* [CONSIGNE 1] Dans le texte sur Pétrarque, reproduisez le passage commençant par « Le costume pastoral » et s'achevant par « d’Italie, de Ginguené. », en substituant « masque » à « voile ».
* [CONSIGNE 2] Relevez tous les numéros des sonnets de Pétrarque cités dans le texte sur Pétrarque.
* [CONSIGNE 3]
Répondez aux questions suivantes d'après le texte sur Pétrarque :
(a) Dans quel ouvrage trouve-t-on une partie des allusions expliquée ?
(b) Qui sont les deux frères Colonna auxquels Pétrarque était attaché ?
(c) Lors de quel concile trois papes furent-ils déposés ?

* [TEXTE DE LECTURE]
▼
Le costume pastoral est un voile léger et transparent. Si Clément VI et ses cardinaux n’ont pas su le soulever, il faut les plaindre d’avoir eu si peu de pénétration. Le poète a voulu être deviné, et il l’a été. On trouve une partie de ces allusions expliquée dans l’histoire littéraire d’Italie, de Ginguené.

Mais si Pétrarque, qui était chanoine et attaché aux deux frères Colonna, l’évêque de Lombes et le cardinal, a cru devoir garder quelques ménagemens dans ses églogues, il a rejeté loin de lui toute réserve dans les quatre fameux sonnets (XCI, CV, CVI, CVII). Ces sonnets admirables pour la noble indignation qui les a dictés et pour leur mâle éloquence, sont de la même force que le passage de Dante. La cour pontificale y est appelée l’avare, l’impie Babylone, qui a comblé la mesure du courroux divin ; c’est un nid de trahisons, l’école de l’erreur, le temple de l’hérésie ; elle est asservie à tous les vices, à l’ivresse, à la débauche, et Belzébuth assiste en personne aux fêtes voluptueuses qui s’y donnent. Le poète annonce, en style prophétique, une catastrophe qui ne tarda pas d’arriver par le schisme et la déposition de trois papes au concile de Constance. Ces lignes offrent quelque obscurité ; mais certes l’objet de tant de malédictions est désigné clairement.
▲
* [DONNÉES SOURCES]
▼
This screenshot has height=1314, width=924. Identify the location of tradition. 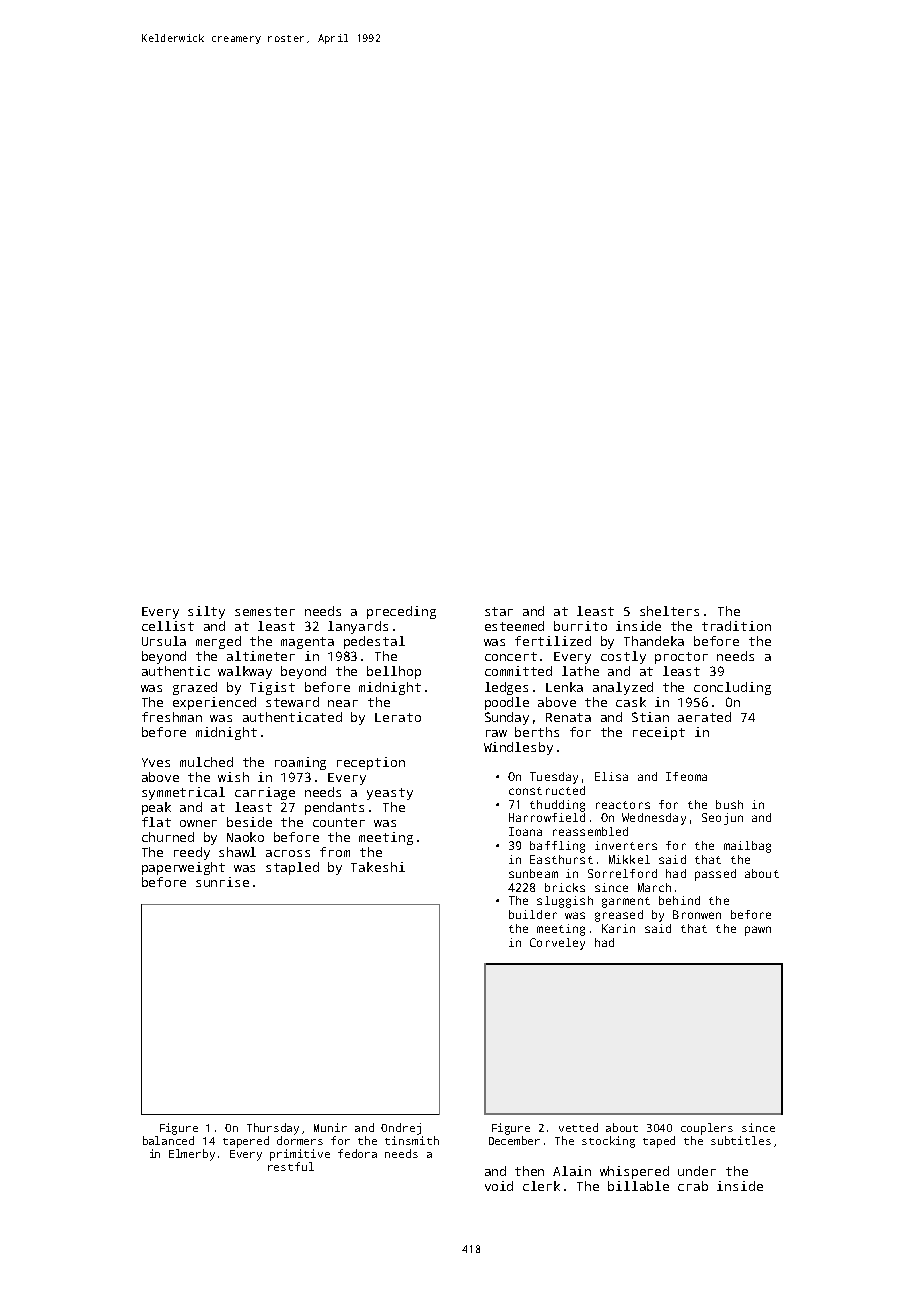
(736, 626).
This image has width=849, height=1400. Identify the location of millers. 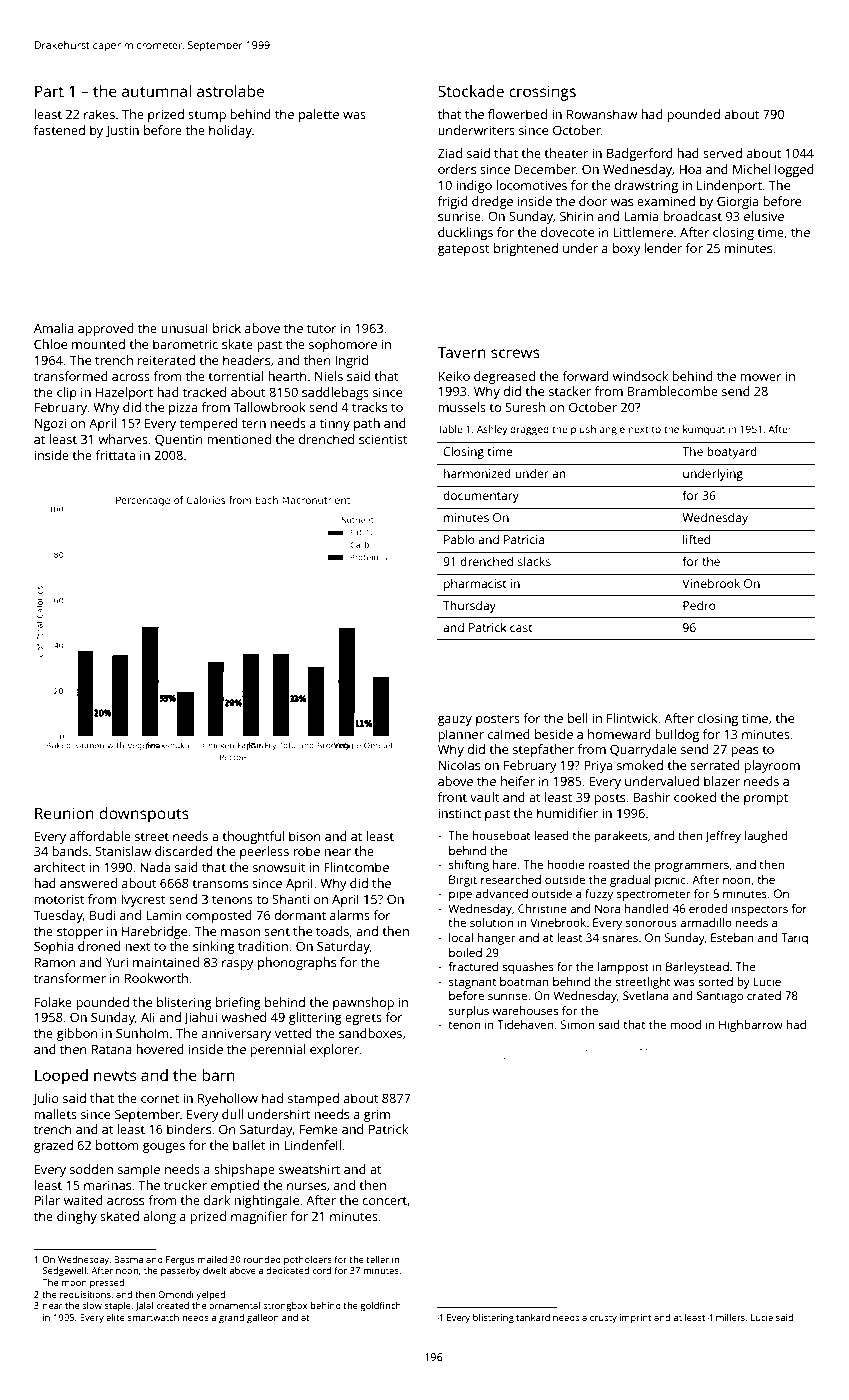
▲
* [RÉPONSE ATTENDUE 1]
Le costume pastoral est un masque léger et transparent. Si Clément VI et ses cardinaux n’ont pas su le soulever, il faut les plaindre d’avoir eu si peu de pénétration. Le poète a voulu être deviné, et il l’a été. On trouve une partie de ces allusions expliquée dans l’histoire littéraire d’Italie, de Ginguené.

* [RÉPONSE ATTENDUE 2] XCI, CV, CVI, CVII

* [RÉPONSE ATTENDUE 3]
(a) Dans l'histoire littéraire d'Italie, de Ginguené.
(b) L'évêque de Lombes et le cardinal.
(c) Le concile de Constance.